--- ASSIGNED TASK ---
Every entry must be duplicated word for word.

--- RECORDS TO USE ---
━━━━━━━━━━━━━━━━━━━━

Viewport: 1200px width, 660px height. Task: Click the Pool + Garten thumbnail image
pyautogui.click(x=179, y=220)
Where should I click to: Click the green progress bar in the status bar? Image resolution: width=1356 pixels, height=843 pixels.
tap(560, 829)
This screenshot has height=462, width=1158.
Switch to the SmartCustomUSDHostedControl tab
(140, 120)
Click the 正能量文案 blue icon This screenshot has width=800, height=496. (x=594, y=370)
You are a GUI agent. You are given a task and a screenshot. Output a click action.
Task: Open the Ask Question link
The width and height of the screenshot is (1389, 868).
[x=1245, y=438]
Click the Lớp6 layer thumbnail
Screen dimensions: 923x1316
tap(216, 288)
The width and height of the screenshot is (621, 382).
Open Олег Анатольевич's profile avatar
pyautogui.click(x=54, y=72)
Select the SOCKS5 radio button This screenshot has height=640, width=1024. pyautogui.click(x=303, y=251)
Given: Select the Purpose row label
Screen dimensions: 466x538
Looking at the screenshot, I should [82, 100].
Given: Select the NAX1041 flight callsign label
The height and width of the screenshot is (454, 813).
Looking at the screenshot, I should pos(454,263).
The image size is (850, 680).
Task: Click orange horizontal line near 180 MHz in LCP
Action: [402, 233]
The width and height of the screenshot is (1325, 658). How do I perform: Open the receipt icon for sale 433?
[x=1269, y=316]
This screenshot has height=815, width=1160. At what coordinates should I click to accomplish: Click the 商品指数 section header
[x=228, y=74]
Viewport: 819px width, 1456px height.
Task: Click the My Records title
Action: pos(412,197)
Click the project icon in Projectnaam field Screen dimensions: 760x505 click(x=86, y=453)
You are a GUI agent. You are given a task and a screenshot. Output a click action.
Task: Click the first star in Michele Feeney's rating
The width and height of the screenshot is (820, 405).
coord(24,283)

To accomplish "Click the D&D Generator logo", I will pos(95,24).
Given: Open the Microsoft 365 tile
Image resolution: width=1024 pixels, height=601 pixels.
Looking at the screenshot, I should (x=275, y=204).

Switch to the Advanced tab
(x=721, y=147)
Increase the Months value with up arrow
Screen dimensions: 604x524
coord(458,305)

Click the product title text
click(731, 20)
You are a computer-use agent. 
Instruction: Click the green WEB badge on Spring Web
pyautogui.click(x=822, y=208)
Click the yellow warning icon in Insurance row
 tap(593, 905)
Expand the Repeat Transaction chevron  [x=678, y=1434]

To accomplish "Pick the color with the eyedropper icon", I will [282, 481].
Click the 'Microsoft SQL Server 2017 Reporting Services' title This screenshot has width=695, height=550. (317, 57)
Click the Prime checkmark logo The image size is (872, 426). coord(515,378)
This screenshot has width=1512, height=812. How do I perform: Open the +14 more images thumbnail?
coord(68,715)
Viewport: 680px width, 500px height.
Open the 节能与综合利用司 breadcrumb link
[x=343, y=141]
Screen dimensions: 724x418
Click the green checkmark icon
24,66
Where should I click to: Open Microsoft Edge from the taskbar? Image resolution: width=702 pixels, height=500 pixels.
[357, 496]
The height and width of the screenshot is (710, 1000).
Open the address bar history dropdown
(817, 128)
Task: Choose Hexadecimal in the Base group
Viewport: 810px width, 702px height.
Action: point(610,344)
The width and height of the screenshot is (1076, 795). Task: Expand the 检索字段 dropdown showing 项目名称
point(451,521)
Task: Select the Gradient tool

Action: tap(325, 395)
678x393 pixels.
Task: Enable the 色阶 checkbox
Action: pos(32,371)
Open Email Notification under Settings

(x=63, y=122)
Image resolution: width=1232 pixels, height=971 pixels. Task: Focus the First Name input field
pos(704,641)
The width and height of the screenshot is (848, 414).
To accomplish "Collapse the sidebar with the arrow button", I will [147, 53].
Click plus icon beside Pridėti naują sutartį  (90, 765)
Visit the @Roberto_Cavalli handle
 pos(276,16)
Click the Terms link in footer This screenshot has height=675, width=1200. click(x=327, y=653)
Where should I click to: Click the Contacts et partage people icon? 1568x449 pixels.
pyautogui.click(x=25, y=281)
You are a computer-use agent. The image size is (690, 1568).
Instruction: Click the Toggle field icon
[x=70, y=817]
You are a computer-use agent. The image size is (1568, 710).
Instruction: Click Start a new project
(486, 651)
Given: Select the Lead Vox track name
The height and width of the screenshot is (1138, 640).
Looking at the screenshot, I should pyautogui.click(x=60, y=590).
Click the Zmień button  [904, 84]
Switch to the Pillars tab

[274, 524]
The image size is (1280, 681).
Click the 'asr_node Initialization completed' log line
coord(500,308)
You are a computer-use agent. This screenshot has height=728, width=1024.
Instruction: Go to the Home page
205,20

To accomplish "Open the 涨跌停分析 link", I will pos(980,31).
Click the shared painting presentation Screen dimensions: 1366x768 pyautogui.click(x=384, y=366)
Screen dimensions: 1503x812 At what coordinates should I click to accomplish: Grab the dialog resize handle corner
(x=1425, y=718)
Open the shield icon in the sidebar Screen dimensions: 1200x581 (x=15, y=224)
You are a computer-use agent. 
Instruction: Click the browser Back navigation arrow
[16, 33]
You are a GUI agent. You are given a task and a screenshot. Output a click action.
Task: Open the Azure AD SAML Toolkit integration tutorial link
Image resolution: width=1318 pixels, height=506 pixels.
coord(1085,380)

━━━━━━━━━━━━━━━━━━━━

--- RESULT OF THE EXERCISE ---
Viewport: 1200px width, 660px height. Task: Click the Pool + Garten thumbnail image
pyautogui.click(x=179, y=220)
Where should I click to: Click the green progress bar in the status bar? Image resolution: width=1356 pixels, height=843 pixels.
tap(560, 829)
This screenshot has height=462, width=1158.
Switch to the SmartCustomUSDHostedControl tab
(140, 120)
Click the 正能量文案 blue icon This screenshot has width=800, height=496. (x=594, y=370)
You are a GUI agent. You are given a task and a screenshot. Output a click action.
Task: Open the Ask Question link
The width and height of the screenshot is (1389, 868).
[x=1245, y=438]
Click the Lớp6 layer thumbnail
Screen dimensions: 923x1316
tap(216, 288)
The width and height of the screenshot is (621, 382).
Open Олег Анатольевич's profile avatar
pyautogui.click(x=54, y=72)
Select the SOCKS5 radio button This screenshot has height=640, width=1024. pyautogui.click(x=303, y=251)
Given: Select the Purpose row label
Screen dimensions: 466x538
Looking at the screenshot, I should [82, 100].
Given: Select the NAX1041 flight callsign label
The height and width of the screenshot is (454, 813).
Looking at the screenshot, I should pos(454,263).
The image size is (850, 680).
Task: Click orange horizontal line near 180 MHz in LCP
Action: [402, 233]
The width and height of the screenshot is (1325, 658). How do I perform: Open the receipt icon for sale 433?
[x=1269, y=316]
This screenshot has height=815, width=1160. At what coordinates should I click to accomplish: Click the 商品指数 section header
[x=228, y=74]
Viewport: 819px width, 1456px height.
Task: Click the My Records title
Action: pos(412,197)
Click the project icon in Projectnaam field Screen dimensions: 760x505 click(x=86, y=453)
You are a GUI agent. You are given a task and a screenshot. Output a click action.
Task: Click the first star in Michele Feeney's rating
The width and height of the screenshot is (820, 405).
coord(24,283)

To accomplish "Click the D&D Generator logo", I will pos(95,24).
Given: Open the Microsoft 365 tile
Image resolution: width=1024 pixels, height=601 pixels.
Looking at the screenshot, I should (x=275, y=204).

Switch to the Advanced tab
(x=721, y=147)
Increase the Months value with up arrow
Screen dimensions: 604x524
coord(458,305)

Click the product title text
click(731, 20)
You are a computer-use agent. 
Instruction: Click the green WEB badge on Spring Web
pyautogui.click(x=822, y=208)
Click the yellow warning icon in Insurance row
 tap(593, 905)
Expand the Repeat Transaction chevron  [x=678, y=1434]

To accomplish "Pick the color with the eyedropper icon", I will [282, 481].
Click the 'Microsoft SQL Server 2017 Reporting Services' title This screenshot has width=695, height=550. (317, 57)
Click the Prime checkmark logo The image size is (872, 426). coord(515,378)
This screenshot has width=1512, height=812. How do I perform: Open the +14 more images thumbnail?
coord(68,715)
Viewport: 680px width, 500px height.
Open the 节能与综合利用司 breadcrumb link
[x=343, y=141]
Screen dimensions: 724x418
Click the green checkmark icon
24,66
Where should I click to: Open Microsoft Edge from the taskbar? Image resolution: width=702 pixels, height=500 pixels.
[357, 496]
The height and width of the screenshot is (710, 1000).
Open the address bar history dropdown
(817, 128)
Task: Choose Hexadecimal in the Base group
Viewport: 810px width, 702px height.
Action: point(610,344)
The width and height of the screenshot is (1076, 795). Task: Expand the 检索字段 dropdown showing 项目名称
point(451,521)
Task: Select the Gradient tool

Action: tap(325, 395)
678x393 pixels.
Task: Enable the 色阶 checkbox
Action: pos(32,371)
Open Email Notification under Settings

(x=63, y=122)
Image resolution: width=1232 pixels, height=971 pixels. Task: Focus the First Name input field
pos(704,641)
The width and height of the screenshot is (848, 414).
To accomplish "Collapse the sidebar with the arrow button", I will [147, 53].
Click plus icon beside Pridėti naują sutartį  (90, 765)
Visit the @Roberto_Cavalli handle
 pos(276,16)
Click the Terms link in footer This screenshot has height=675, width=1200. click(x=327, y=653)
Where should I click to: Click the Contacts et partage people icon? 1568x449 pixels.
pyautogui.click(x=25, y=281)
You are a computer-use agent. The image size is (690, 1568).
Instruction: Click the Toggle field icon
[x=70, y=817]
You are a computer-use agent. The image size is (1568, 710).
Instruction: Click Start a new project
(486, 651)
Given: Select the Lead Vox track name
The height and width of the screenshot is (1138, 640).
Looking at the screenshot, I should pyautogui.click(x=60, y=590).
Click the Zmień button  [904, 84]
Switch to the Pillars tab

[274, 524]
The image size is (1280, 681).
Click the 'asr_node Initialization completed' log line
coord(500,308)
You are a computer-use agent. This screenshot has height=728, width=1024.
Instruction: Go to the Home page
205,20

To accomplish "Open the 涨跌停分析 link", I will pos(980,31).
Click the shared painting presentation Screen dimensions: 1366x768 pyautogui.click(x=384, y=366)
Screen dimensions: 1503x812 At what coordinates should I click to accomplish: Grab the dialog resize handle corner
(x=1425, y=718)
Open the shield icon in the sidebar Screen dimensions: 1200x581 (x=15, y=224)
You are a computer-use agent. 
Instruction: Click the browser Back navigation arrow
[16, 33]
You are a GUI agent. You are given a task and a screenshot. Output a click action.
Task: Open the Azure AD SAML Toolkit integration tutorial link
Image resolution: width=1318 pixels, height=506 pixels.
coord(1085,380)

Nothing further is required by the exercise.